Anecdotal concerns about a shortage don’t quite add up for
many economists, who say if there was truly a shortage of skilled construction
workers, then the share of construction workers who say they’re seeking
employment and can’t find any would be lower. July’s report on the job market
shows that the unemployment rate for construction workers has fallen to 7.5%,
back to 2007 levels. Still, that level is higher than pre-recession norms, and
the ratio of construction workers to housing starts stands roughly 40% above
the pre-crisis level, suggesting considerable slack.
And if employment for construction workers was tight, then
wages would be rising faster; much of the recent pick-up in residential
construction wages has barely recouped the big drop in average paychecks during
the bust.
If labor shortages “were
truly having a first-order effect on retarding growth in the housing market,
one would naturally expect to see wages for construction workers and prices of
construction supplies rapidly accelerating,” said economists at J.P. Morgan
Chase & Co. in a June report. “Nothing like this is even remotely
occurring in the data.”
So are builders’ complaints
of a worker shortage not credible? Not necessarily. Anecdotal and survey data
suggest builders may face a shortage of specific laborers in certain markets,
even though concerns about a widespread labor shortage may be over the top.

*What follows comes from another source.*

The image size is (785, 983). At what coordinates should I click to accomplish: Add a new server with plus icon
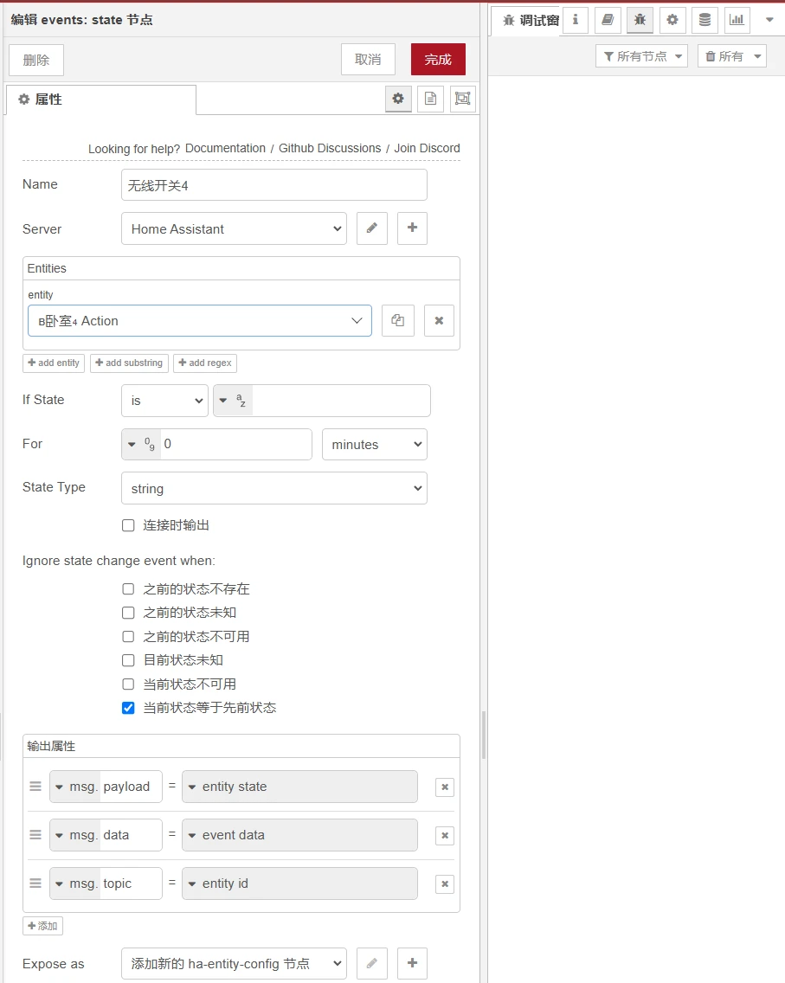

A survey released by the National Association of
Home Builders last month sheds some light on the
disconnect.
The survey showed that the
specific tradesmen that are most in demand tend to be framers and
carpenters—trades whose skills are fairly specific to putting up new homes and
less transferable to other fields. Painters, roofers, electricians and other
workers who might have found employment doing remodeling or other improvement
work throughout the downturn have been easier to come by, according to the
builders’ survey.
The upshot may be that the
framers and carpenters—who are both harder to find right now and who may have
had fewer work opportunities during the downturn—may have “quit the sector
entirely,” says Paul Diggle of Capital Economics, in a recent
report.
Overall,
the builders’ survey found that 46% of respondents reported worker shortages
among nine different categories of tradesmen, up from 34% in 2013 and 21% in
2012. The NAHB stopped polling its members during the housing bust, but the 46%
figure is higher than in any of the surveys between 2002 and 2006, when
builders were putting up twice as many homes. The figure is lower than during
the 1996 to 2000 period, when the economy was growing much faster than it is
today and the unemployment rate reached 4%.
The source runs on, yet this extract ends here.